Grant number: 18/11739-0
Support Opportunities:Scholarships in Brazil - Scientific Initiation
Effective date (Start): October 01, 2018
Effective date (End): December 01, 2020
Field of knowledge:Health Sciences - Pharmacy - Toxicological Analysis
Principal Investigator:Eliane Candiani Arantes Braga
Grantee:Nádia Mayumi Vilela Bartnick Tanaka
Host Institution: Faculdade de Ciências Farmacêuticas de Ribeirão Preto (FCFRP). Universidade de São Paulo (USP). Ribeirão Preto , SP, Brazil
Associated scholarship(s):19/24980-0 - Comparison of effects on Nav channels between recombinant and native Ts5, from Tityus serrulatus scorpion venom, BE.EP.IC


The heterologous expression of proteins is a useful tool that allows studies of components which are hard to obtain from their natural sources.
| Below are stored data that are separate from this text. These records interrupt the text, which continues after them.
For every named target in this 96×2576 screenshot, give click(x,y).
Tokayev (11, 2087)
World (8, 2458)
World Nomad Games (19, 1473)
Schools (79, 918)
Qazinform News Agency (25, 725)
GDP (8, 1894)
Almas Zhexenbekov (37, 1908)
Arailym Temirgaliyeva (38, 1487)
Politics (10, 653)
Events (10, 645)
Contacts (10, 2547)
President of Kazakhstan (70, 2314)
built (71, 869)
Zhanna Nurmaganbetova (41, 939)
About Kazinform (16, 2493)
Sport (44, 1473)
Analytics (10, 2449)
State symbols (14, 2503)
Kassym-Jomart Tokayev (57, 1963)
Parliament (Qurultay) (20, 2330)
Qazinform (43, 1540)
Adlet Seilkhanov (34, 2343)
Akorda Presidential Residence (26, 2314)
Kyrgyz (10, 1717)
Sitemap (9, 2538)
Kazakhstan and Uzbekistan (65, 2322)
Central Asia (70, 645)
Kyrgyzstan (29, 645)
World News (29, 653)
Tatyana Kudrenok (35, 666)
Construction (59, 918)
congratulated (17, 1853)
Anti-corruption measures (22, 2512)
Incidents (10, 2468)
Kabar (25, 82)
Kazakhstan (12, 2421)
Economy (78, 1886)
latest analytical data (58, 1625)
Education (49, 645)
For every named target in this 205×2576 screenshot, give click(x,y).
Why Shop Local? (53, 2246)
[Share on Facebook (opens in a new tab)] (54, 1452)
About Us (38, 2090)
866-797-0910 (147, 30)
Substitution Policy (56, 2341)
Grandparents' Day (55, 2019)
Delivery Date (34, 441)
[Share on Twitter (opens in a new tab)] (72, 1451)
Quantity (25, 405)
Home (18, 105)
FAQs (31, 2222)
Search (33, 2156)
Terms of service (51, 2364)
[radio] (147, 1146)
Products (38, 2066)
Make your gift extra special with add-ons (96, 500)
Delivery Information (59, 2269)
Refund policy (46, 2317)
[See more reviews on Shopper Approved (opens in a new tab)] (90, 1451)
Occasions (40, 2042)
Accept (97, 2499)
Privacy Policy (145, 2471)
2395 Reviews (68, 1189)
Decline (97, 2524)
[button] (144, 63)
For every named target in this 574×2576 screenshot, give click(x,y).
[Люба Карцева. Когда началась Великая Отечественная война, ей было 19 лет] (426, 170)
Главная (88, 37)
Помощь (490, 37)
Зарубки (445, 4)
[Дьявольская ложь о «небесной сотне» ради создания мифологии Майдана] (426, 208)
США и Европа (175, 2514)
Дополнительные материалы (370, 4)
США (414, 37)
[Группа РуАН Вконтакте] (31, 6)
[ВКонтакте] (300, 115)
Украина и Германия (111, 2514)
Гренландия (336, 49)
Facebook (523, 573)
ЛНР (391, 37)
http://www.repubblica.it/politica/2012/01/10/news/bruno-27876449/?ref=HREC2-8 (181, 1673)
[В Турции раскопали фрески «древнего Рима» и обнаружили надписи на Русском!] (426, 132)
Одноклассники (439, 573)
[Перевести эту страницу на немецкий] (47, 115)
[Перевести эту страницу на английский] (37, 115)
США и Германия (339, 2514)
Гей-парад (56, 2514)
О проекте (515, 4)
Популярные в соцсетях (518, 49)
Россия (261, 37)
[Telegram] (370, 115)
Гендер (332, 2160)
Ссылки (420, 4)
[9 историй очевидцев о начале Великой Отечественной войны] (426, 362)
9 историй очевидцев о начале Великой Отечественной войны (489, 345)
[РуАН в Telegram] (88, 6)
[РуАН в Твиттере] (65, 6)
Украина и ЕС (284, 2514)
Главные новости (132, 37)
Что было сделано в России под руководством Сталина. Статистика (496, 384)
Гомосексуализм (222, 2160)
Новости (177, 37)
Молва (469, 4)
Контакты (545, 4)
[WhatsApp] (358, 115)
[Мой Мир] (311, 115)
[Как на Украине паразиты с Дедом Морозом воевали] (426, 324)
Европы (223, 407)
One of these components is the ±-neurotoxin Ts5 from Tityus serrulatus (Ts) venom. This scorpion is the most dangerous in Brazil because it's the most related in accidents with scorpions in the country, including those that let patients to death. Scorpionism in Brazil is a public health issue. Therefore, studies about Ts and its venoms are necessary to better understand these animals and their toxins as well as to develop more efficient antivenoms with less side effects. The venom total volume extracted by each Ts is very low, and only 2% corresponds to Ts5. Therefore, the heterologous expression of Ts5 has proved to be a great and indispensable tool for the study of this toxin. The purpose of this project is the heterologous expression of Ts5 in Pichia pastoris system and its purification to use in future studies concerning pharmaceutical potentials of this toxin. In this regard, the synthetic gene of Ts5 will be designed with a N-terminal poli-histidine head (as a facilitator to the purification through affinity chromatography) followed by a cleavage site with the TEV (Tobacco Etch Virus) protease (which will remove the poli-histidine head, making the recombinant Ts5 more similar to the native Ts5). The purification of recombinant Ts5 will be performed through different chromatography techniques and its structural characterization includes the determination of molecular mass by mass spectrometry and the confirmation of its production and cleavage site by TEV through the N-terminal sequencing through the Edman degradation method. This work will allow the realization of new studies with Ts5, especially those that needs great amounts of proteins. This will be the initial step to make feasible its biotechnological applications, such as its potential use as an insecticide or as a molecular tool for the study of voltage-dependent sodium channels, its target.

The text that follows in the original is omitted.